ReViSE: Towards Reason-Informed Video Editing in Unified Models with Self-Reflective Learning
Xinyu Liu, Hangjie Yuan, Yujie Wei, Jiazheng Xing, Yujin Han, Jiahao Pan, Yanbiao Ma, Chi-Min Chan, Kang Zhao, Shiwei Zhang, Wenhan Luo, Yike Guo
2025-12-12
Summary
This paper focuses on improving how well video editing models understand and follow instructions that require reasoning about the real world, like physics or cause and effect.
What's the problem?
Current video editing models, even those good at understanding both images and language, struggle when asked to edit videos in a way that makes logical sense. This is because the datasets used to train these models aren't good enough for testing reasoning skills, and the models themselves don't naturally connect their understanding of a situation with the actual process of making changes to the video. They can *understand* what needs to happen, but not *make* it happen visually.
What's the solution?
The researchers created a new task called Reason-Informed Video Editing (RVE) that specifically tests a model’s ability to reason about how things work in the real world while editing videos. They also built a dataset, RVE-Bench, to evaluate these skills.
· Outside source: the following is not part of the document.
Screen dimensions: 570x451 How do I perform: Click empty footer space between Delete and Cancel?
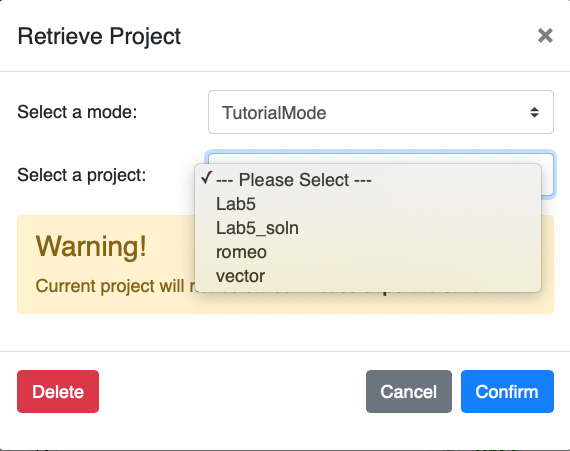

To solve the problem, they developed a model called ReViSE, which uses a 'self-reflection' process. Essentially, the model checks its own work to see if the edited video actually makes sense according to the instructions, and then uses that feedback to improve its editing process. It’s like the model is constantly asking itself, 'Does this change actually fit with what I'm trying to achieve?'
Why it matters?
This work is important because it pushes video editing models beyond simply making visual changes and towards actually *understanding* what those changes mean. This is a crucial step towards creating AI that can realistically manipulate videos and create content that is both visually appealing and logically consistent, which has applications in areas like filmmaking, special effects, and even creating educational materials.
Abstract
Video unified models exhibit strong capabilities in understanding and generation, yet they struggle with reason-informed visual editing even when equipped with powerful internal vision-language models (VLMs). We attribute this gap to two factors: 1) existing datasets are inadequate for training and evaluating reasoning-aware video editing, and 2) an inherent disconnect between the models' reasoning and editing capabilities, which prevents the rich understanding from effectively instructing the editing process. Bridging this gap requires an integrated framework that connects reasoning with visual transformation. To address this gap, we introduce the Reason-Informed Video Editing (RVE) task, which requires reasoning about physical plausibility and causal dynamics during editing. To support systematic evaluation, we construct RVE-Bench, a comprehensive benchmark with two complementary subsets: Reasoning-Informed Video Editing and In-Context Video Generation. These subsets cover diverse reasoning dimensions and real-world editing scenarios. Building upon this foundation, we propose the ReViSE, a Self-Reflective Reasoning (SRF) framework that unifies generation and evaluation within a single architecture. The model's internal VLM provides intrinsic feedback by assessing whether the edited video logically satisfies the given instruction. The differential feedback that refines the generator's reasoning behavior during training. Extensive experiments on RVE-Bench demonstrate that ReViSE significantly enhances editing accuracy and visual fidelity, achieving a 32% improvement of the Overall score in the reasoning-informed video editing subset over state-of-the-art methods.